In the present study, AIx@75 correlated negatively with height and correlated positively with 24 h and nocturnal PR, as well as 24 h and nocturnal PWV. The patients with high AIx@75 were shorter; the percentage of female patients was higher in the high AIx@75 group. Additionally, the patients with high AIx@75 also exhibited lower nocturnal COs and higher PR and PWV values than the patients with BD patients with low AIx@75. AIx quantifies pressure wave reflections; however, it is dependent not only on the amplitude of the reflected pressure wave but also on the timing of the arrival of the reflected wave within the cardiac cycle. Therefore, AIx also depends on height, sex (due to differences in height), heart rate/ejection duration and PWV.36 Although increased arterial stiffness, and hence increased PWV, tends to cause the earlier arrival of the pressure wave, resulting in higher Aix; this effect may be counterbalanced by peripheral vasodilation, tachycardia, or other modulators of the timing of the arrival of the reflected pressure wave under specific conditions.14

In conclusion, the present study demonstrated that patients with BD exhibit significantly increased arterial stiffness compared with healthy control subjects. These findings have spawned the hypothesis that the inflammatory processes associated with BD may cause endothelial dysfunction. Elevations in the markers of endothelial dysfunction (thombomodulin and adhesion molecules) and low-grade inflammation (proinflammatory cytokines, C-reactive protein and serum amyloid A) are indicative of their roles in the pathophysiology of most of the immune-mediated cardiovascular events associated with BD.37 However, non-dipper systolic hypertension is associated with increased cardiovascular morbidity and mortality.38 Patients with systolic non-dipper hypertension were more common in the BD group than in the control group. There may be a relationship between systolic non-dipper hypertension and BD. Systolic non-dipper status in the setting of BD may result in subsequent vascular damage within a 24-h period associated with endothelial hyperactivity, which may cause aortic aneurysm.
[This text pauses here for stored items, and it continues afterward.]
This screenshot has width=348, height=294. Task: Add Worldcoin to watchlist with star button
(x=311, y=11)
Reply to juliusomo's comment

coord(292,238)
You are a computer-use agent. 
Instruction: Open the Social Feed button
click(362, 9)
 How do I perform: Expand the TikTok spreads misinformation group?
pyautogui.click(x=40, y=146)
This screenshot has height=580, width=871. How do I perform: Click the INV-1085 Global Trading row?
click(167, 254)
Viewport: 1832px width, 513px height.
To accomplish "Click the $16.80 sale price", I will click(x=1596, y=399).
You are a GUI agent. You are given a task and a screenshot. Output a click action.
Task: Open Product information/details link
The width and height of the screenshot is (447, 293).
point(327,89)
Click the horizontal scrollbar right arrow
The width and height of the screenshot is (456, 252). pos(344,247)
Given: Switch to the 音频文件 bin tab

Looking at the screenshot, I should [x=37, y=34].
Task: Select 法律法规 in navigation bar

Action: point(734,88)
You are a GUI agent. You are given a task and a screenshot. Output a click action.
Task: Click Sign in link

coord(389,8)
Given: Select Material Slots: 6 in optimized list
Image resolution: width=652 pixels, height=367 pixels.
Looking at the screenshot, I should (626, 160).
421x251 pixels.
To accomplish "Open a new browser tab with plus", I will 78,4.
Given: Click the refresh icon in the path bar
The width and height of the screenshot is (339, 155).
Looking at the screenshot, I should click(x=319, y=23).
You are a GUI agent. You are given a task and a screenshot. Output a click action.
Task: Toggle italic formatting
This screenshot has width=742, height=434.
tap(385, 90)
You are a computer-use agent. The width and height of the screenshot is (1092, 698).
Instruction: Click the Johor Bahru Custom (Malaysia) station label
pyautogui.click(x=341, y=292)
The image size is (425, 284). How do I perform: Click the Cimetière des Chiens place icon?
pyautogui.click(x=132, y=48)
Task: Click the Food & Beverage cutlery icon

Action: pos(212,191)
A recent study investigating the relationship between isolated systolic increases in BP (non-dippers) and the incidence of hypertension among elderly patients observed that aortic aneurysms occurred only among non-dippers.39 More recently, another study demonstrated that non-dipper patients with hypertension exhibited a higher thoracic aortic diameter compared with dipper patients.40 This finding is unusual, as the effect of systolic non-dipper hypertension itself is not believed to be significant among patients with BD; it may associated with the development of aneurysms and non-atherosclerotic coronary artery disease.

Study limitations

The limitations of our study included the small size of our study population and its high percentage of female patients with BD.

Conclusion

Arterial stiffness and non-dipping status may exacerbate the harmful cardiovascular effects of the other. In addition to conventional risk factors, arterial stiffness and non-dipping status should not be overlooked during the follow-up evaluations of patients with BD. Longitudinal studies in a large population are warranted in order to determine the prognostic implications of increased stiffness parameters in the setting BD. Additionally, future studies with large sample sizes are necessary to elucidate the underlying hemodynamic mechanisms of blunted nocturnal reductions in the BPs of patients with non-dipper BD.